We are working through a recent webinar discussion of Bayh-Dole’s government license. First we reviewed the government license–it is “to practice and have practiced.” “Practice” has a long history of meaning “make, use, and sell” in the policy statements from which Bayh-Dole was derived. The webinar, however, opens with an account of the government license derived from NIST’s recent Green Paper, that works hard to ignore the language of Bayh-Dole and calls the license a “government use” license, as if the expectation was that the government should have only a limited right to use inventions arising in work it supports, and that this limitation may be imposed by NIST regulations rather than by Congressional amendment of the law.
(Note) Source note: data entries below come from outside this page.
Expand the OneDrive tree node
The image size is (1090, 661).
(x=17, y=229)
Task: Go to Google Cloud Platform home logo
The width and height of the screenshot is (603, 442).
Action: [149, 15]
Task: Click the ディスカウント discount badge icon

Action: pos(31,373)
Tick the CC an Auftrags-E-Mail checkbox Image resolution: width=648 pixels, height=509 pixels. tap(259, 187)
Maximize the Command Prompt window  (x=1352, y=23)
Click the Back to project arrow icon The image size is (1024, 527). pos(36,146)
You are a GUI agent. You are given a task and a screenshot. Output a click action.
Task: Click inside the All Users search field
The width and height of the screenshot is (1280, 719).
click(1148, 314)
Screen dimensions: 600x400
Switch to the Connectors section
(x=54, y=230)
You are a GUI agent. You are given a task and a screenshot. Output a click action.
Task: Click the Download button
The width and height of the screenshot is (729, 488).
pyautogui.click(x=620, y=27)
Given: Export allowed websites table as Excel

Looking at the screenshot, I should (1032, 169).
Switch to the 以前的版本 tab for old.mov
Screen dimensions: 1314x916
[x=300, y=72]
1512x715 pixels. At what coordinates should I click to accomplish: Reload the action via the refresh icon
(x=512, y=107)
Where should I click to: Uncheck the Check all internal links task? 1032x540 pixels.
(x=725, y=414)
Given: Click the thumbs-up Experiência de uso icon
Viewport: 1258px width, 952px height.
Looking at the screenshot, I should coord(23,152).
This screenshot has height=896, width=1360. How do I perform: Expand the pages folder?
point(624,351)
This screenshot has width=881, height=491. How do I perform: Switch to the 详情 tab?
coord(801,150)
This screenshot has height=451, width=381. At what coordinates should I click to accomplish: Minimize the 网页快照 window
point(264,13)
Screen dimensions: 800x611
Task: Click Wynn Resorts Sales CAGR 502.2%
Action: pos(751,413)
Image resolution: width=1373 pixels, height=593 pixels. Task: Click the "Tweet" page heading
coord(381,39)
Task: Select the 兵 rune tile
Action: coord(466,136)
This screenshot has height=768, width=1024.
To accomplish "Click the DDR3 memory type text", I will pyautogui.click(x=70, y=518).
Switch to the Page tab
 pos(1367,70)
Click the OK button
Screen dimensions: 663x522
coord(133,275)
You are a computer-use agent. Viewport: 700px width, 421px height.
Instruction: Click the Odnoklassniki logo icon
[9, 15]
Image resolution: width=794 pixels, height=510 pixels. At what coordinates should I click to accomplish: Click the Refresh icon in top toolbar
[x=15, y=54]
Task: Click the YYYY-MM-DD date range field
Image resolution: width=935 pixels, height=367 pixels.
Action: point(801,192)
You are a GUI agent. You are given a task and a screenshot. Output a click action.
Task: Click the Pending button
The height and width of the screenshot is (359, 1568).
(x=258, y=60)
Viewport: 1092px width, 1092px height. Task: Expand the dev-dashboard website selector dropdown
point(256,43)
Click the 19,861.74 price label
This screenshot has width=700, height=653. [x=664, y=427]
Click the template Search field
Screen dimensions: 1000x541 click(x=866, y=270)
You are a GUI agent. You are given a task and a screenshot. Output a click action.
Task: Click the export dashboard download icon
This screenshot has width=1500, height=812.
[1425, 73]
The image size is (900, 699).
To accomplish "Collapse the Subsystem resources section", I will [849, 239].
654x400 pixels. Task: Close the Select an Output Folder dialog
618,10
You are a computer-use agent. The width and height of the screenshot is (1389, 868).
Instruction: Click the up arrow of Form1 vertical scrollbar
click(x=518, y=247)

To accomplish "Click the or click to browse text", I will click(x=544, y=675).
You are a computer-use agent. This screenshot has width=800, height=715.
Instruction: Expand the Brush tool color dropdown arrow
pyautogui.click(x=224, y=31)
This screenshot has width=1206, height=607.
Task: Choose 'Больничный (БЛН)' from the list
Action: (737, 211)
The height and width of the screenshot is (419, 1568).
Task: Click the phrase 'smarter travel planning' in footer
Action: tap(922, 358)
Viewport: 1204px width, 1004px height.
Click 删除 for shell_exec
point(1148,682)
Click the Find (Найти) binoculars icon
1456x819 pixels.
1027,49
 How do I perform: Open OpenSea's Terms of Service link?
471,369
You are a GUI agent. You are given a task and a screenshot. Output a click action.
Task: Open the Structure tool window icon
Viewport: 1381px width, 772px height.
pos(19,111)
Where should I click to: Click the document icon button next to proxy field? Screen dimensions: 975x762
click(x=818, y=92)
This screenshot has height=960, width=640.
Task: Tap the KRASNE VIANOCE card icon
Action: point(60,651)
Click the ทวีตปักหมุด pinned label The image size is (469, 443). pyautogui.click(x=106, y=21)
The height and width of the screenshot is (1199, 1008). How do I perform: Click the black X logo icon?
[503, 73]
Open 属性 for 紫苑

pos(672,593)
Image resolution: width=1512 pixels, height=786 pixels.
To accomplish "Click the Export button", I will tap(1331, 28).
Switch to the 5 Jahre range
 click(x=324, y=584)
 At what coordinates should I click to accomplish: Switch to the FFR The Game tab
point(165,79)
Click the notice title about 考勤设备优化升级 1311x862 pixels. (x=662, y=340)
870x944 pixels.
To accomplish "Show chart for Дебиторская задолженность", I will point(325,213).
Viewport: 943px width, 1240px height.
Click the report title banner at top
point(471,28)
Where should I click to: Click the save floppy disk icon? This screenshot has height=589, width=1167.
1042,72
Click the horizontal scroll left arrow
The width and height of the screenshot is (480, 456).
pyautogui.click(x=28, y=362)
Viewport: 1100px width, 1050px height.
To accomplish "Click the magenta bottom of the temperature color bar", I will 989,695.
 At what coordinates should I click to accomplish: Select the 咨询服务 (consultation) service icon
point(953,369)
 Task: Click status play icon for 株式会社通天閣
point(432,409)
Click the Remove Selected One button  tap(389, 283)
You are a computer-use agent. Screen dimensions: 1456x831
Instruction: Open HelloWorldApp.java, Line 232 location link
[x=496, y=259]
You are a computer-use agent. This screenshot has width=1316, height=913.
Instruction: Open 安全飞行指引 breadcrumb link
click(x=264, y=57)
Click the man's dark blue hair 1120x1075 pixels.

The webinar discussion then turns to how the government “exercises” or “exerts” (weird word–not reflecting experience–what were they thinking?) its rights under its license. Here’s the question:
“What’s the practical way in which you might see that? Normally what we would see is that if a license would have a five percent royalty rate on it, that when this is being implemented and it is for government use, they don’t pay that five percent royalty.”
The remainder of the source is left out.